Still listed as of 9/18.

They gave her a name: Sumatra

Up you go black beauty.


----------



## gsdgirl36 (Oct 26, 2006)

bump


----------



## gsdgirl36 (Oct 26, 2006)

still listed


----------



## amackinpitt (Jun 19, 2003)

I have been on the lookout for a black female (or male). There seem to be no needy doggies in my area. I am willing to do some driving if I know about temperment, etc. Kuklasmom mentioned a rescue?? If this girl gets into rescue and is temp. tested I'd love to know more about her!


----------



## sravictor (Mar 17, 2008)

Bump


----------



## Kuklasmom (May 13, 2005)

As I posted above, I'll be happy to donate to an approved rescue to help with her expenses.

Amy, perhaps your next step would be to either contact some of the rescue groups in Illinois, or to contact the shelter itself, to find out which GSD rescue groups they have worked with in their area.

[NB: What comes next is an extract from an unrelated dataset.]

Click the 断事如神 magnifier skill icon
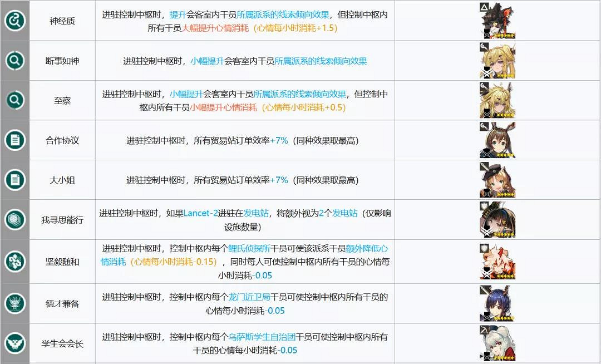601x364 pixels. pos(14,60)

Here are links to a couple of GSD rescue groups in the Chicago area:

http://www.gsdrescue1.org
http://www.gsdr.org

Here's another:

http://www.gsdrni.org

And here's a link to <u>many</u> GSD rescue groups:

http://www.tailsinc.com/index.php?body=RGbreedrescue_dog&domain=chicagolandtails.com

I'm not "active" at all in GSD rescue (I live in Chicago, and I don't even own a car!), but I'm sure someone at one of these organizations can give you some information on whom to contact.

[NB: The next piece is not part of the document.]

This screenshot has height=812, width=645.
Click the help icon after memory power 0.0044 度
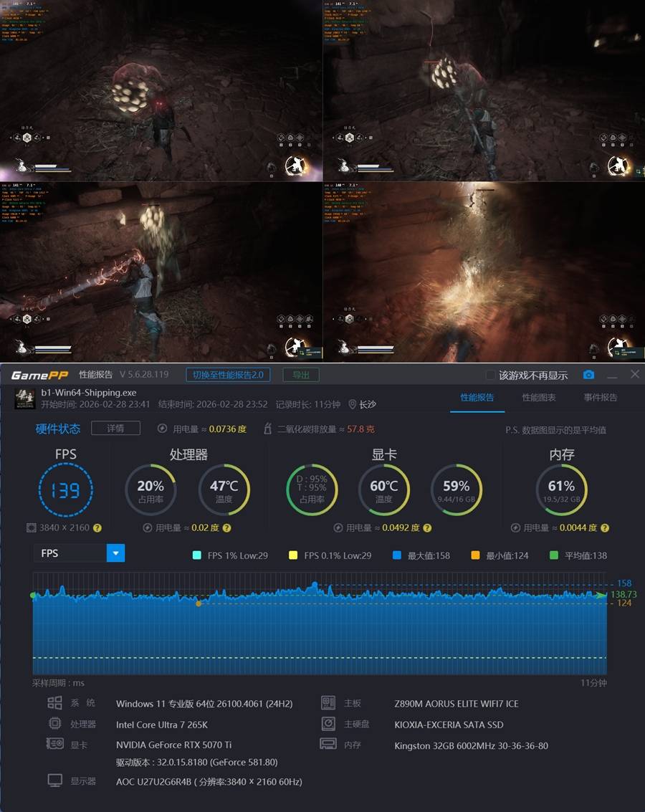coord(604,528)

<u>Thank you</u> for your interest in giving this beautiful dog a good home!


----------



## amackinpitt (Jun 19, 2003)

Thanks for note--I misread your earlier post!!


----------



## agilegsds (Dec 31, 2003)

AmyM,

If you are interested in this girl, please contact the shelter. The southern Illinois shelters need all the help they can get and are usually very appreciative and willing to work with good adopters. This shelter is about 5 hours from the Chicago area GSD rescues and since the rescues are always full with local dogs, it is very rare that they can help downstate dogs.

If you need help with transport, please pm me. Can't promise anything, but there are some wonderful rescuers I know downstate, although they may be farther west.


----------



## agilegsds (Dec 31, 2003)

Edited to add.......

It's so nice to see you on the board again Amy.


----------